- Molonglo Location in Canberra
- Coordinates: 35°17′56″S 149°02′31″E﻿ / ﻿35.299°S 149.042°E
- Country: Australia
- State: Australian Capital Territory
- City: Canberra
- District: Molonglo Valley;
- Location: 10 km (6.2 mi) W of Canberra CBD; 21 km (13 mi) W of Queanbeyan; 103 km (64 mi) SW of Goulburn; 295 km (183 mi) SW of Sydney;

Government
- • Territory electorate: Murrumbidgee;
- • Federal division: Bean;
- Elevation: 559 m (1,834 ft)

Population
- • Total: 0 (SAL 2021)
- Postcode: 2611
- Gazetted: 14 June 2012
- Website: Molonglo
Suburbs around Molonglo
| Molonglo River | Molonglo River | Bandler |
| Denman Prospect | Molonglo |  |
|  | Wright | Coombs |

= Molonglo, Australian Capital Territory =

Molonglo is a suburb currently under development in the Molonglo Valley district of Canberra, Australian Capital Territory, Australia. The suburb of Molonglo derives its name from an Aboriginal expression meaning "the sound of thunder".

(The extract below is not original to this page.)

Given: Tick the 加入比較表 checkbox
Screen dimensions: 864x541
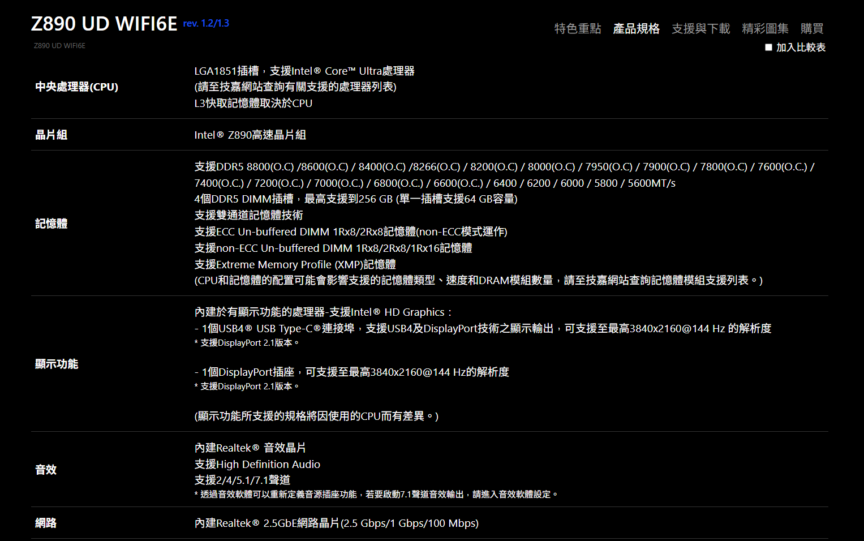Looking at the screenshot, I should tap(768, 48).
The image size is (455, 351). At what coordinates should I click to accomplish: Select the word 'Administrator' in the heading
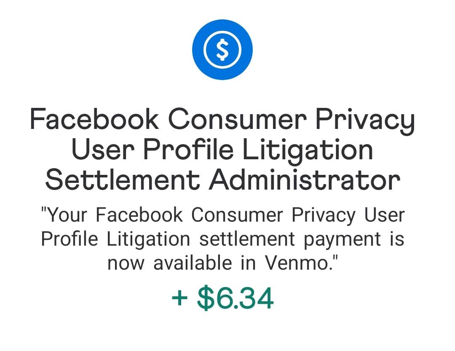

==Location and urban structure==
Currently in development and planning stages, Molonglo is expected to be the town centre or group centre and will comprise the principal commercial and civic centre for the Molonglo Valley district. It is planned to accommodate approximately 1000 new dwellings in a relatively compact mixed use urban environment.

==Features==
Molonglo is a cat containment area, as are other new suburbs in the vicinity.

==Geology==

The suburb of Molonglo is split by an east–west direction fault that splays off the Winslade Fault. This fault is marked by quartz. The south side has been thrown down, and the north side elevated. This fault crosses the Molonglo River at the point where it goes in a tight bend from east to north west. This point also has one other fault crossing and another fault terminating. The rock south of the east–west fault is rhyodacite from the Deakin Volcanics, and to the north are the older Mount Painter Volcanics with tuff composed of dacite fragments.